Si eres capaz de provocar miedo, ya has ganado la partida. Asusta a tu interlocutor y se terminará quedando callado, no importa la técnica que utilices: grita, humilla, descalifica, ríete, abofetea, inventa amenazas, miente, señala, hazlo de cualquier manera, pero asusta. Adopta el estilo de un presidente o de un terrorista, observa el acontecer tras cualquier atentado y admira todas y cada una de las cosas que se hicieron —que hicimos— a causa del miedo. Aprende.

Dicen que “la fe mueve montañas”, yo digo que es el miedo. Un padre capaz de paralizarte con sólo mirarte o un hombre de bata blanca capaz de destruirte con un diagnóstico devastador, todo sirve. La autoridad de un doctor y un familiar enfermo son suficientes para desatar un miedo irracional capaz de llevarte a tomar decisiones disparatadas. Como esa de mandar secuestrar a tu propio hijo.

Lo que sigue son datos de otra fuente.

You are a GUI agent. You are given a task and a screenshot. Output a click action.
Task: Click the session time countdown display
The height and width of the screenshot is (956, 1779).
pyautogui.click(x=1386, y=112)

¿Tienes algún familiar adicto a las drogas? ¿Te está destrozando la vida? En la clínica del Dr. Martin Nizama Valladolid han encontrado una solución: firma un papel y podrán entrar en tu casa, sedar al susodicho y llevárselo a la fuerza. Bajo el liderazgo de este doctor, una clínica de Lima lleva años aplicando un programa de rehabilitación que consiste en asustar mucho al paciente y a su familia. Esa es la carta que esconde el Dr. Nizama, psiquiatra del Instituto Nacional de Salud Mental de Lima. Sus métodos traen testimonios como este: “Estar encerrada a veces me enferma, me enferma, me enferma. Porque ya pasaron dos años que estoy acá, y quiero estudiar, quiero trabajar, pero sé que me engaño a mí misma porque en realidad quiero salir a consumir. Tengo muchas ansiedades, por eso sé que todavía no estoy preparada para el mundo. El doctor me conoce y no me deja salir, no me deja que me ponga a estudiar porque sabe que voy a recaer”.

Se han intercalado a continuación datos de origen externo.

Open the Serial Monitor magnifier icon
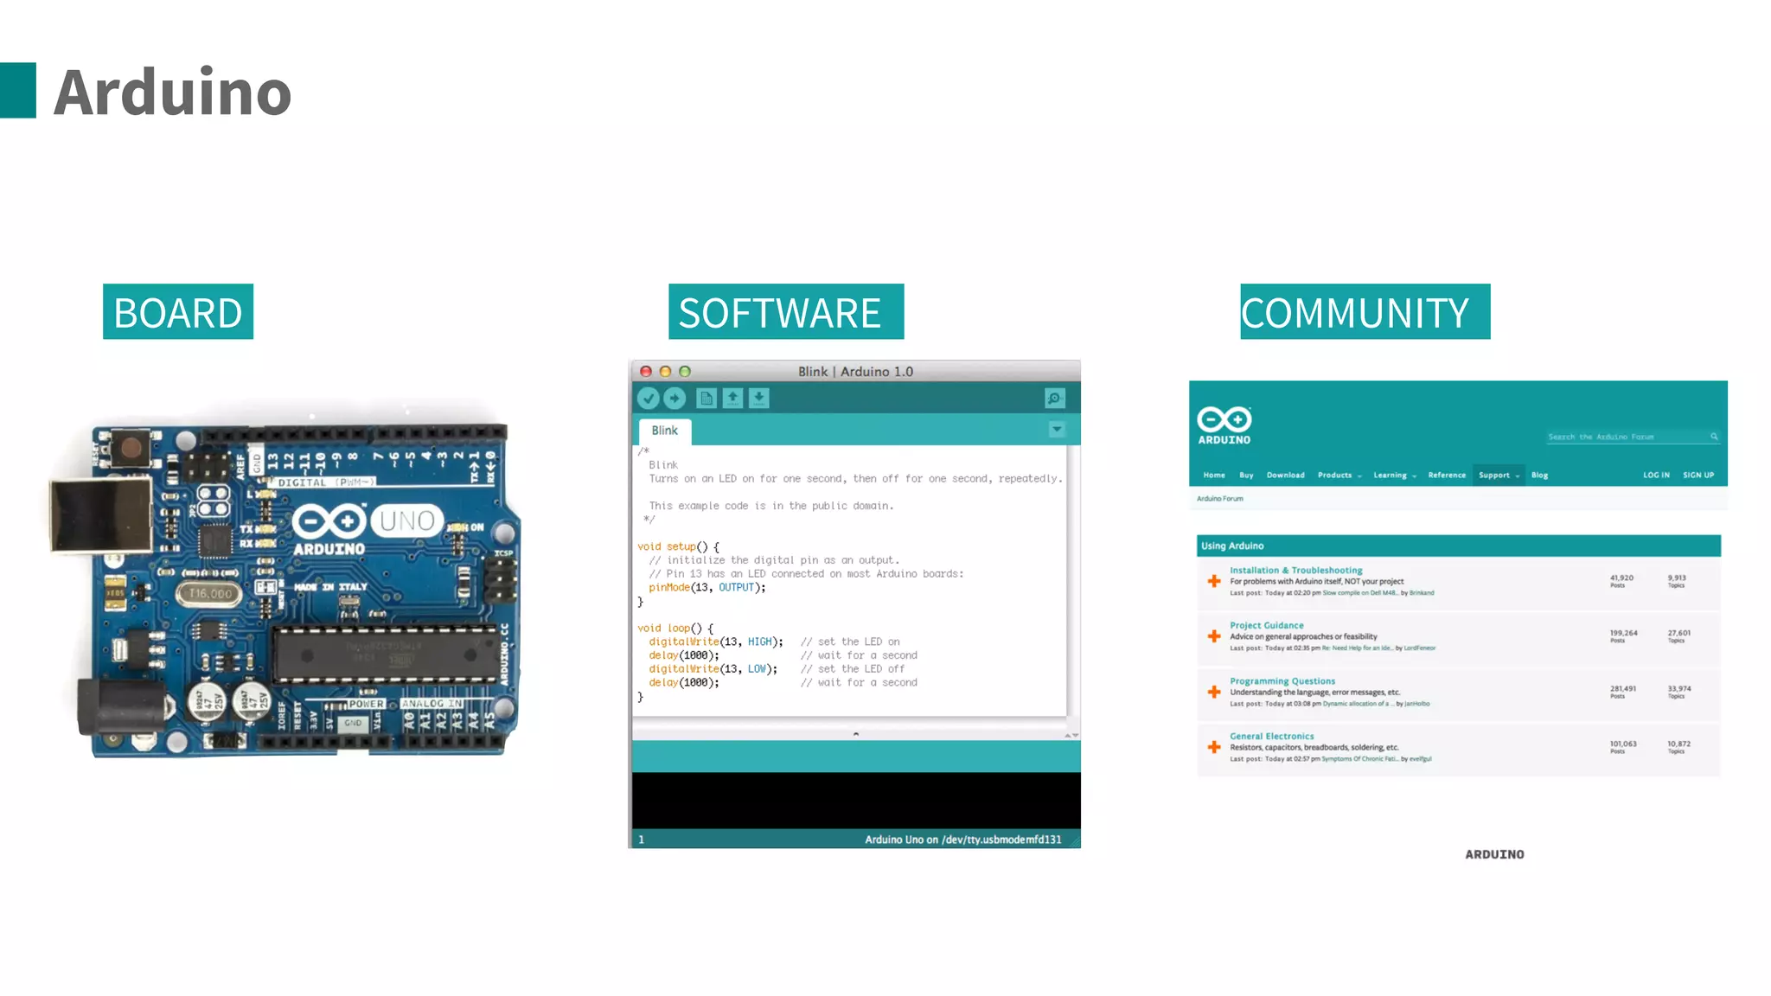Screen dimensions: 1771x996 pos(1054,399)
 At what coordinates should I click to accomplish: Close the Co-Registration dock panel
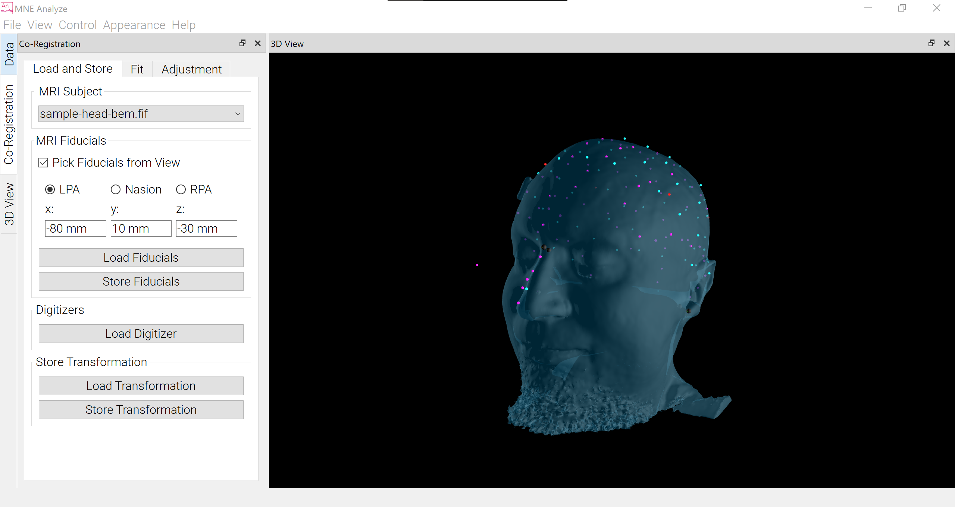(257, 43)
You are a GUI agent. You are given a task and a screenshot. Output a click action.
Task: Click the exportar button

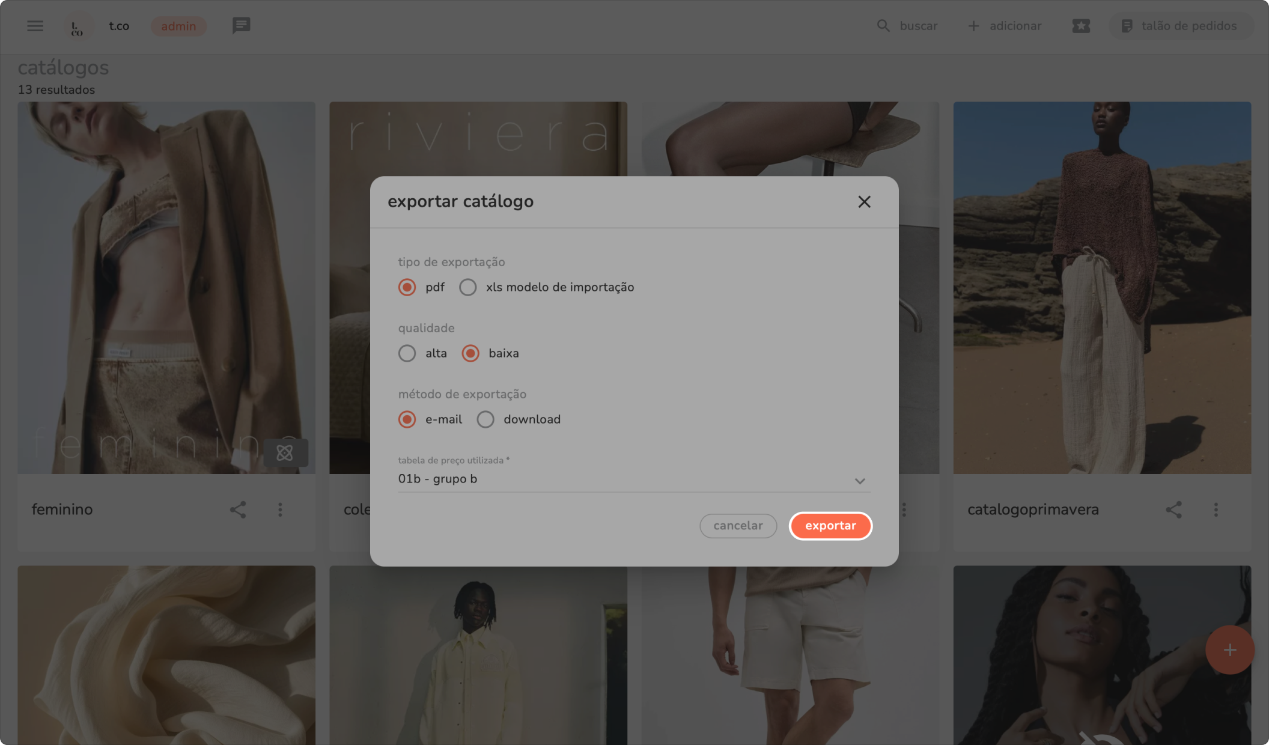coord(830,526)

Esta paciente estuvo cincuenta días en la clínica en un régimen de absoluto silencio. Sus obligaciones consistían en aprenderse el reglamento, dibujar, leer, escribir y no hablar con ninguno de sus compañeros. En palabras del doctor: “La conducta rebelde o psicopática ha sido manejada por los fármacos, después es desintoxicado. ¿Qué queda? Tiene que regenerarse el cerebro. ¿Cómo se logra eso? No con medicación sino con trabajo: escriben, dibujan, leen, piensan, se imaginan y también hay cura de silencio. El silencio induce al ser humano a la meditación”. La “conducta rebelde”, dice el doctor, y me suena a amonestación. Castiguemos al yonki, así aprenderá. Ha sido malo, ha hecho daño a la familia, se merece que aprenda, que sufra.

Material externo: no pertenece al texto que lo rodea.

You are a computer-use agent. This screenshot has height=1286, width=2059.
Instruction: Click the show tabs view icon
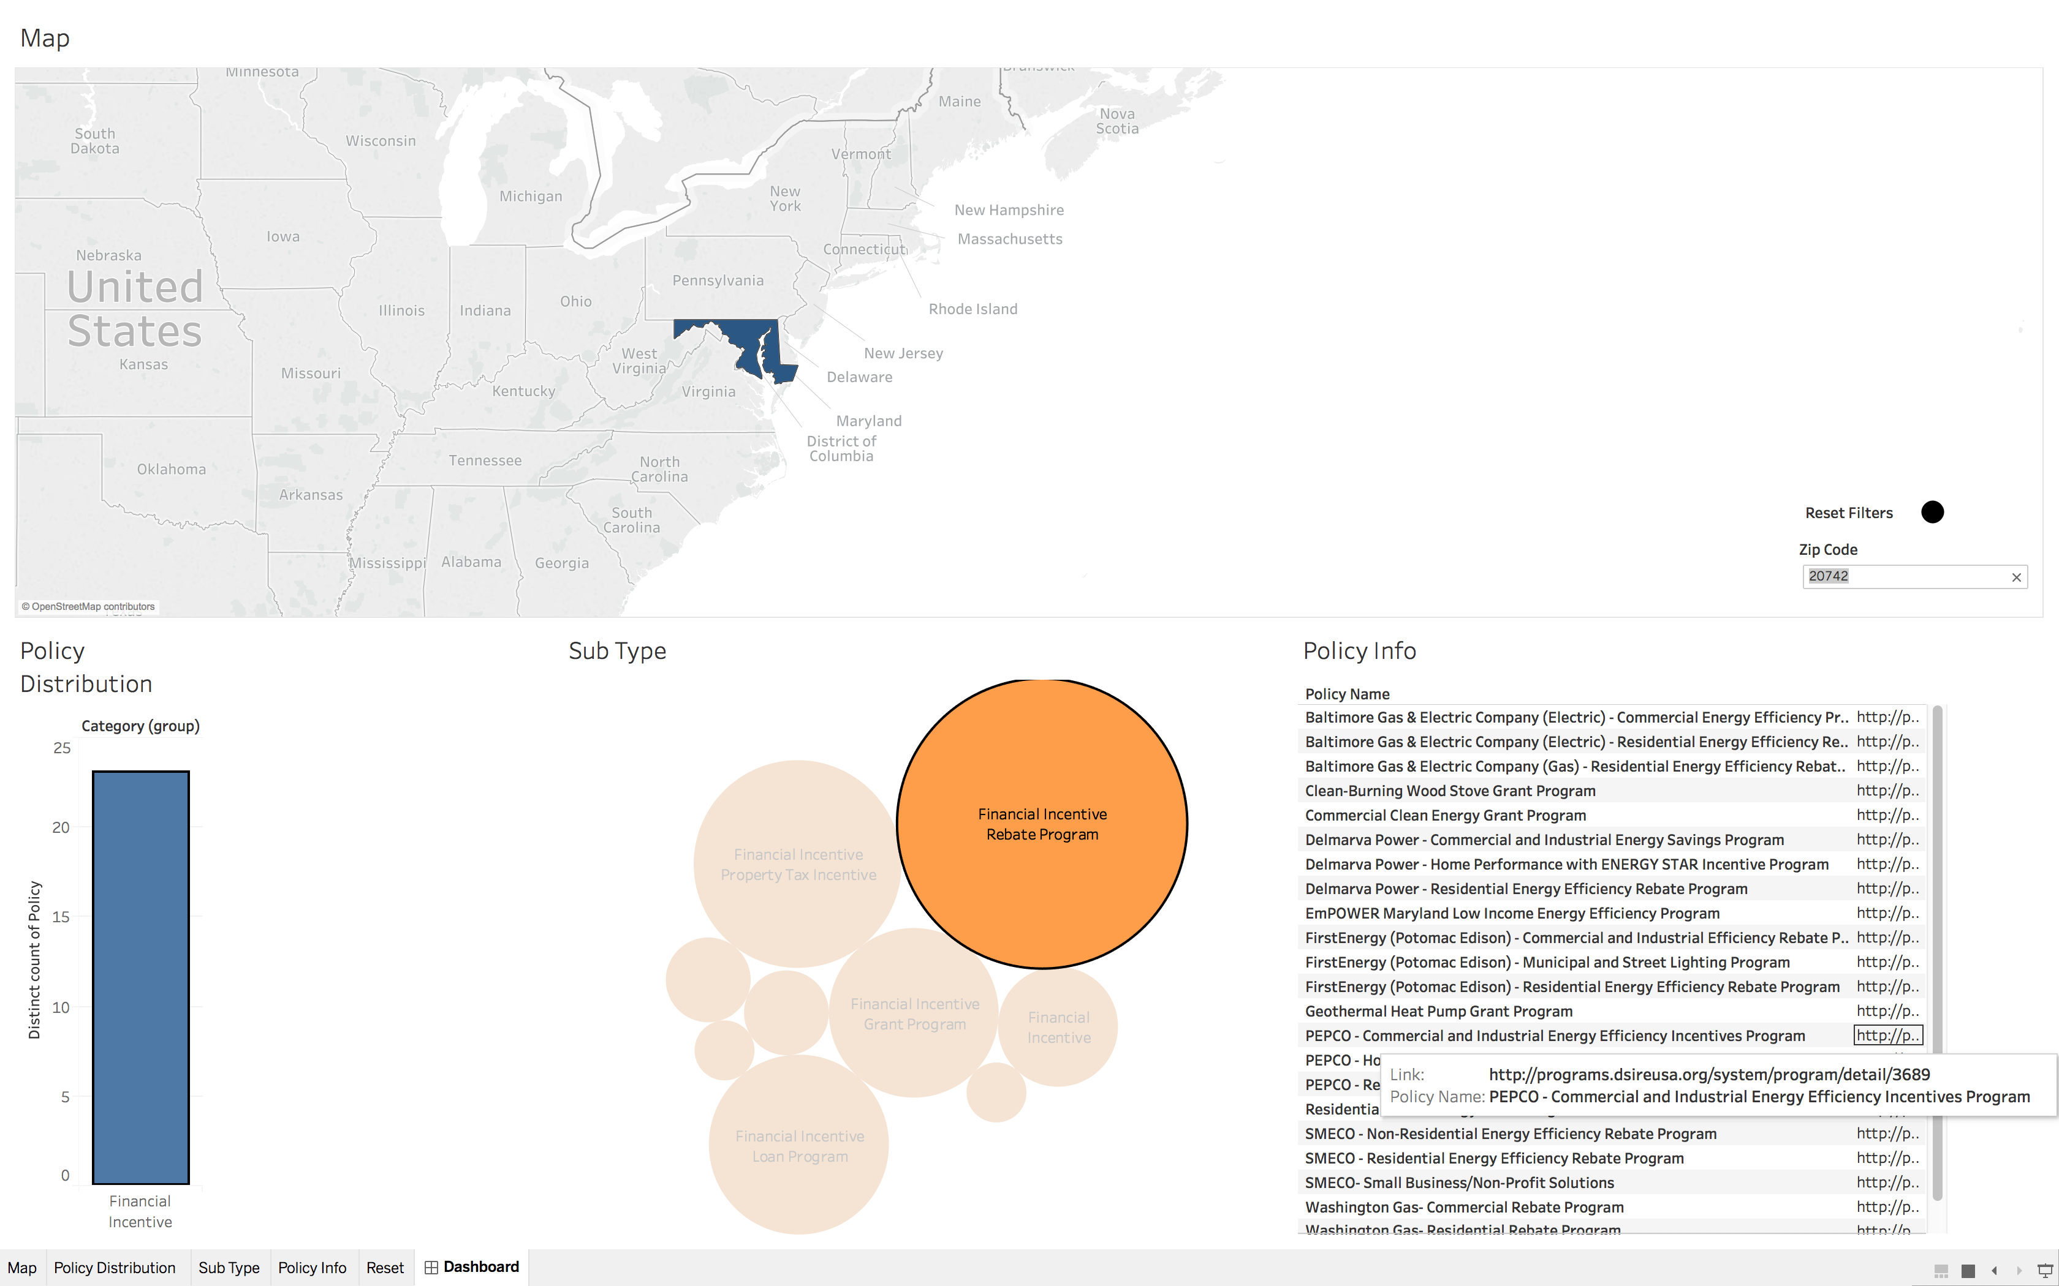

No se me ocurre mejor manera de castigar que aislar al que tiene miedo. No le dejéis hablar, no le permitáis el contacto y terminará por volverse loco. O, mejor, se alineará a vuestro discurso. “El estar así, el que no te crean, no te escuchen, el que no te miren, esa es una soledad que no había experimentado”, dice otro paciente. El Dr. Nizama se siente orgulloso de su programa, está convencido de que funciona, de que ha encontrado el Santo Grial con el que curar a los enfermos adictos. Se presenta como un pequeño mesías, se sienta en el círculo de terapia y da órdenes que suenan a remedios médicos. Otorga a los pacientes una hora diaria para que dentro del círculo tengan libertad, los anima a bailar, a gritar, a reír, a cantar. Una única hora para manifestar sus emociones, exactamente de 9.10h a 10.10h de la mañana, ni un minuto más. Una vez cumplido el plazo, deben volver al aislamiento hasta el día siguiente.

Para la familia también hay estopa, una terapia para “rehumanizarse” en la que se abrazan, se tocan y “se huelen”. Un entrenamiento que incluirá una serie de pautas como bloquear todas las ventanas de casa, cerrar la puerta de entrada siempre con llave y mantener al paciente controlado, sin dejarle salir, durante más de dos años. ¿Tanto miedo sienten como para claudicar ante semejantes recetas? Pues sí, así es el miedo.

Este documental me ha catapultado a mis meses en desintoxicación. Yo también sentí miedo. Un miedo atroz que lograba diluir gracias al contacto con mis compañeros. A las conversaciones durante las excursiones, a los ratos que invertía en mi puzzle, a las risas cada vez que me quedaba sin mi postre preferido. Solían decirme que tenía que dejar de abrazar tanto a los demás, pero era lo único que realmente lograba reducir la sensación de terror que tenía a todas horas. No puedo llegar a imaginar lo que viven estos pacientes bajo las órdenes del Dr. Nizama. Ni puedo entender de ninguna manera cómo se permite el ejercicio a semejante monstruo. Eso sí que da miedo.